## BEGIN Entries supplied

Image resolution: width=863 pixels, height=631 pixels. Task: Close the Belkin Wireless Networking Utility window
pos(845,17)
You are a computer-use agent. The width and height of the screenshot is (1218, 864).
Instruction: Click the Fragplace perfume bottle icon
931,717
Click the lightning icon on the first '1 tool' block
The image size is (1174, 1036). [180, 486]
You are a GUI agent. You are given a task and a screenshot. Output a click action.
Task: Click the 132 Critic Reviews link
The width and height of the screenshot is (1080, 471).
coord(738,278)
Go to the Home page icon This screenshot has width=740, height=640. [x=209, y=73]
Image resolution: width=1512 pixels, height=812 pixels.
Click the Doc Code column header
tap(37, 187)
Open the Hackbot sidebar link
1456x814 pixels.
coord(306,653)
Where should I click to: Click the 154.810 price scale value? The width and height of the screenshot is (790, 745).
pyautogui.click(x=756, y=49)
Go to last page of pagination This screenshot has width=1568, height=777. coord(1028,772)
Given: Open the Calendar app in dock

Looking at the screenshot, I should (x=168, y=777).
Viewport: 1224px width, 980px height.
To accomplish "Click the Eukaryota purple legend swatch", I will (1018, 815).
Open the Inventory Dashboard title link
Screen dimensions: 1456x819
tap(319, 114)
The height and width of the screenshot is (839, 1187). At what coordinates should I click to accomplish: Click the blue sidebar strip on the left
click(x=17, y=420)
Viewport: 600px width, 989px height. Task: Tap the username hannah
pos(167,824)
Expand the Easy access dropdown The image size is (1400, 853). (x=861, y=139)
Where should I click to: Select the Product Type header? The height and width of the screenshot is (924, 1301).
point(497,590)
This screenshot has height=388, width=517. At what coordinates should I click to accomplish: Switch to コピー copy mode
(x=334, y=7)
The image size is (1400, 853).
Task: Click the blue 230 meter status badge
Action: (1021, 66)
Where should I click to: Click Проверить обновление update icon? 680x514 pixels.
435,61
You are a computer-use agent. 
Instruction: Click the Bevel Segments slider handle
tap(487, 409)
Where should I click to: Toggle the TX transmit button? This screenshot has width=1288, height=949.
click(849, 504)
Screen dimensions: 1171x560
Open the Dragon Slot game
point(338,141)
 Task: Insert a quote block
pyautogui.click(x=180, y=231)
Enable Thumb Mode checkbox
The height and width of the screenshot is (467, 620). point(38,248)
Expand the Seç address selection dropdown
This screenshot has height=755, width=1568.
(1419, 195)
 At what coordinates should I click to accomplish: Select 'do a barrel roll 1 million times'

## END Entries supplied

#### Stated task:
Set down again, exactly, everything from the line containing "The height and width of the screenshot is (839, 1187)." down to the end of the lines above, including both of those end lines.

#### Solution for this task:
The height and width of the screenshot is (839, 1187). At what coordinates should I click to accomplish: Click the blue sidebar strip on the left
click(x=17, y=420)
Viewport: 600px width, 989px height. Task: Tap the username hannah
pos(167,824)
Expand the Easy access dropdown The image size is (1400, 853). (x=861, y=139)
Where should I click to: Select the Product Type header? The height and width of the screenshot is (924, 1301).
point(497,590)
This screenshot has height=388, width=517. At what coordinates should I click to accomplish: Switch to コピー copy mode
(x=334, y=7)
The image size is (1400, 853).
Task: Click the blue 230 meter status badge
Action: (1021, 66)
Where should I click to: Click Проверить обновление update icon? 680x514 pixels.
435,61
You are a computer-use agent. 
Instruction: Click the Bevel Segments slider handle
tap(487, 409)
Where should I click to: Toggle the TX transmit button? This screenshot has width=1288, height=949.
click(849, 504)
Screen dimensions: 1171x560
Open the Dragon Slot game
point(338,141)
 Task: Insert a quote block
pyautogui.click(x=180, y=231)
Enable Thumb Mode checkbox
The height and width of the screenshot is (467, 620). point(38,248)
Expand the Seç address selection dropdown
This screenshot has height=755, width=1568.
(1419, 195)
 At what coordinates should I click to accomplish: Select 'do a barrel roll 1 million times'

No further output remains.